Element lookup entries:
-- Begin --

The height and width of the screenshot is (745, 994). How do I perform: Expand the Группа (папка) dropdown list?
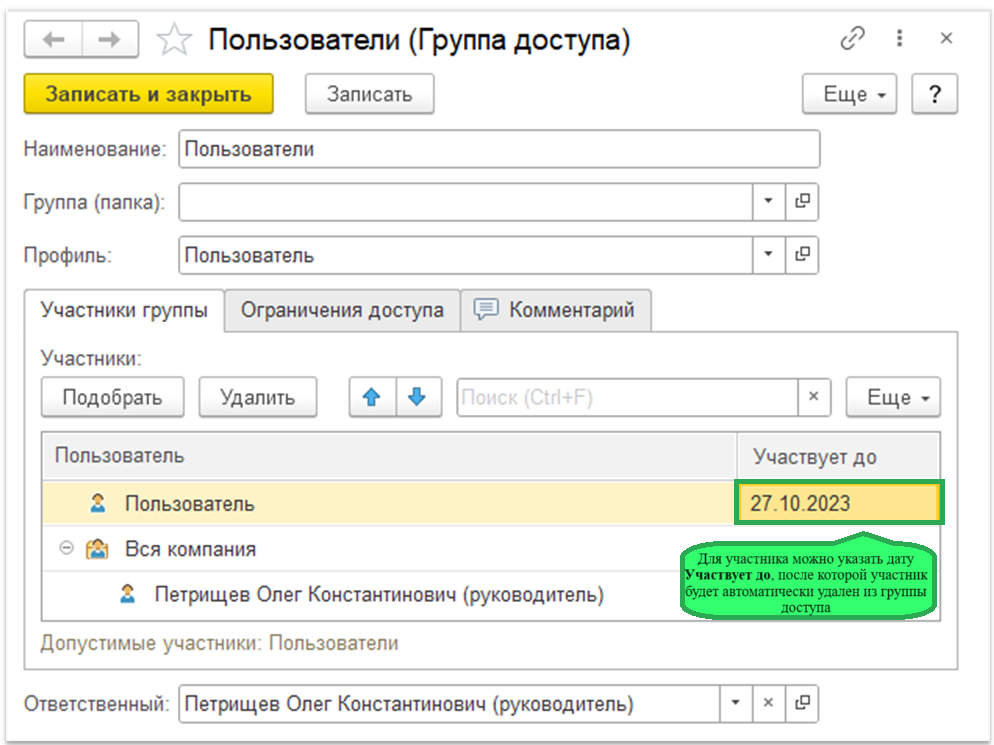(768, 201)
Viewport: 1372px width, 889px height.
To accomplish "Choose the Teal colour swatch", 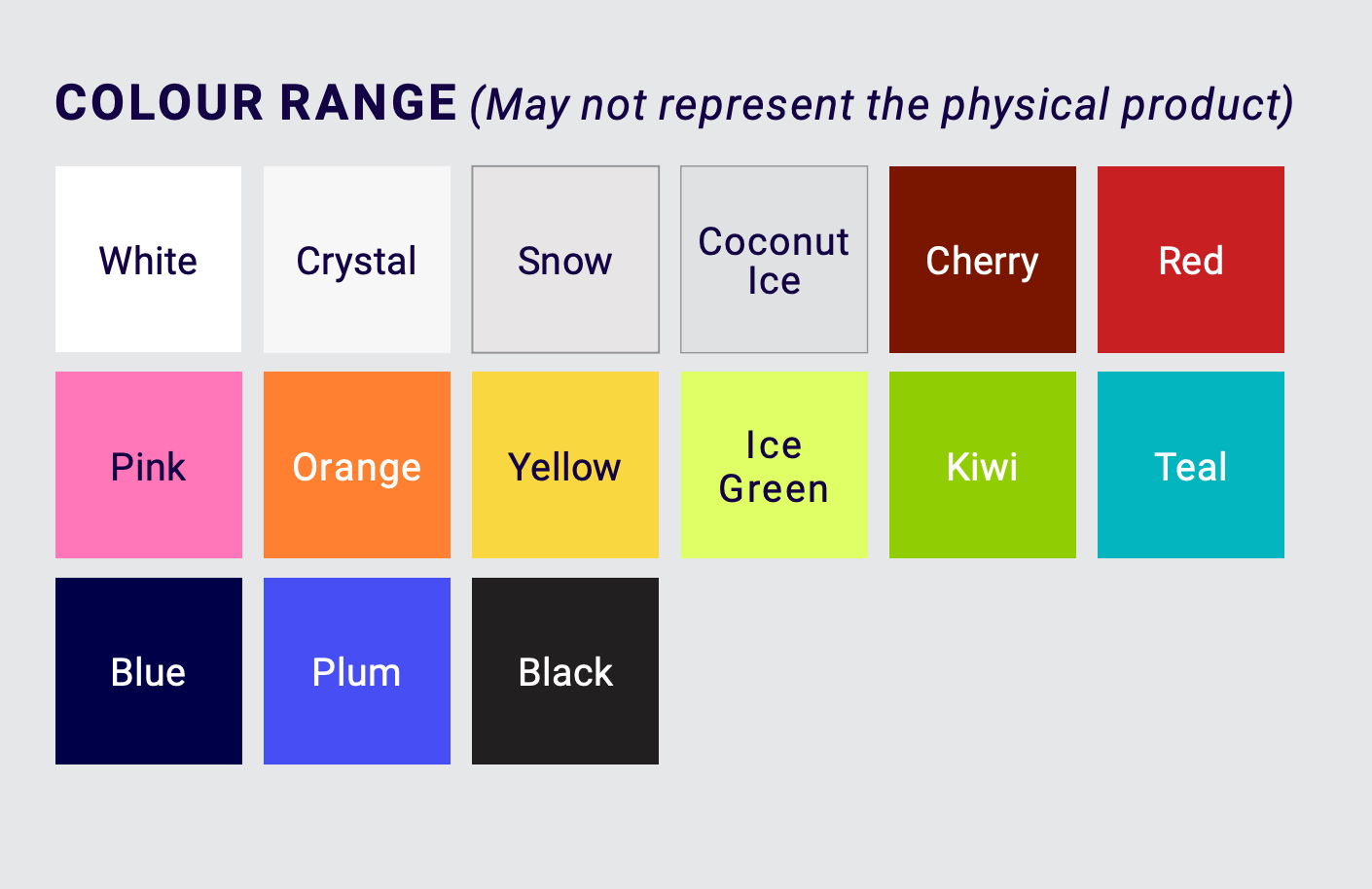I will (x=1191, y=465).
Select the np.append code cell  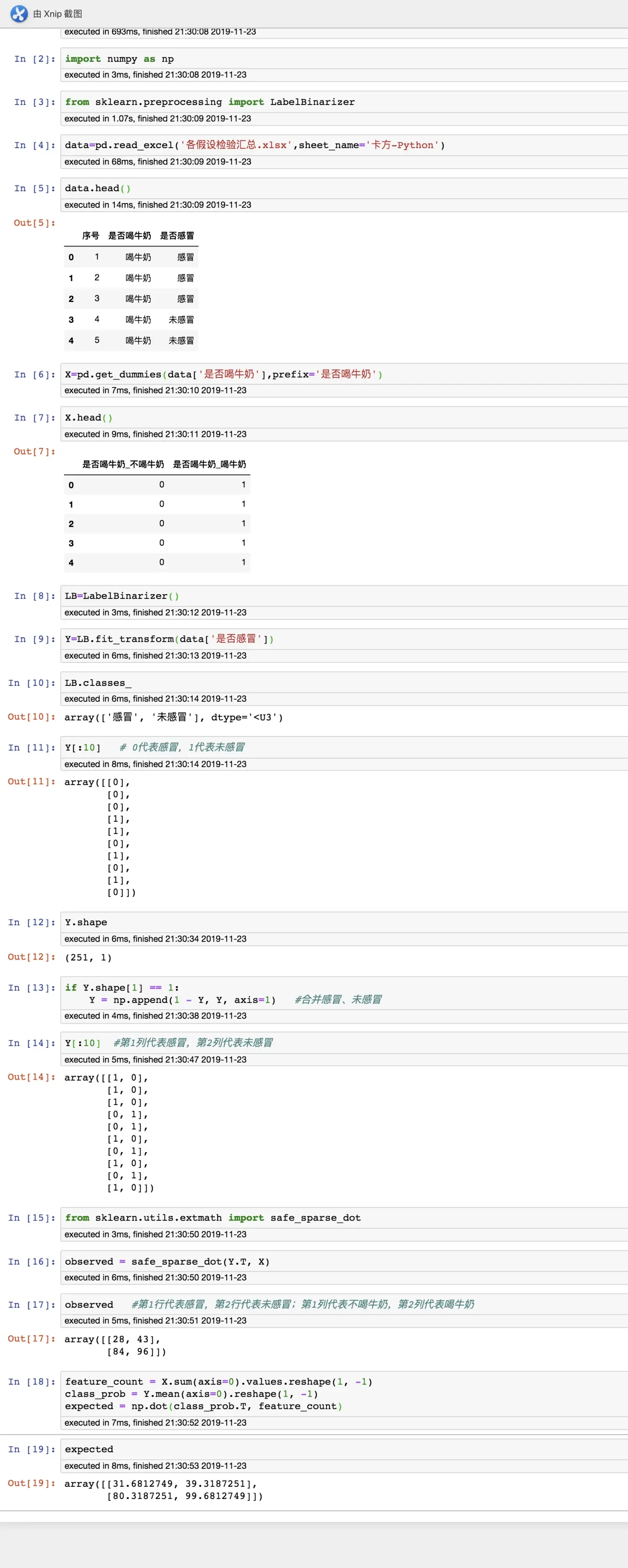click(x=344, y=993)
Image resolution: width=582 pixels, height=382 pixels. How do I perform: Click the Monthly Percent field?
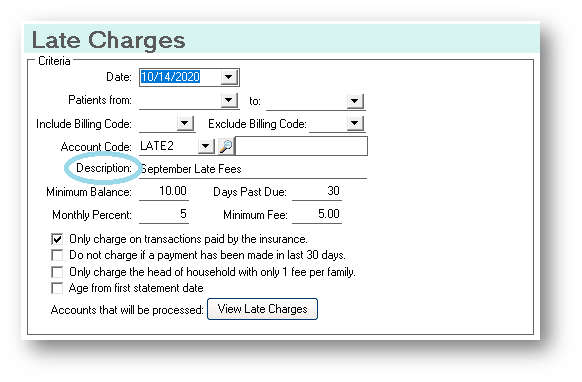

-- End --

» Aim
Report how many lines of the entries above contain the string "perform", matching case exactly. Give only the number.

» Task result
2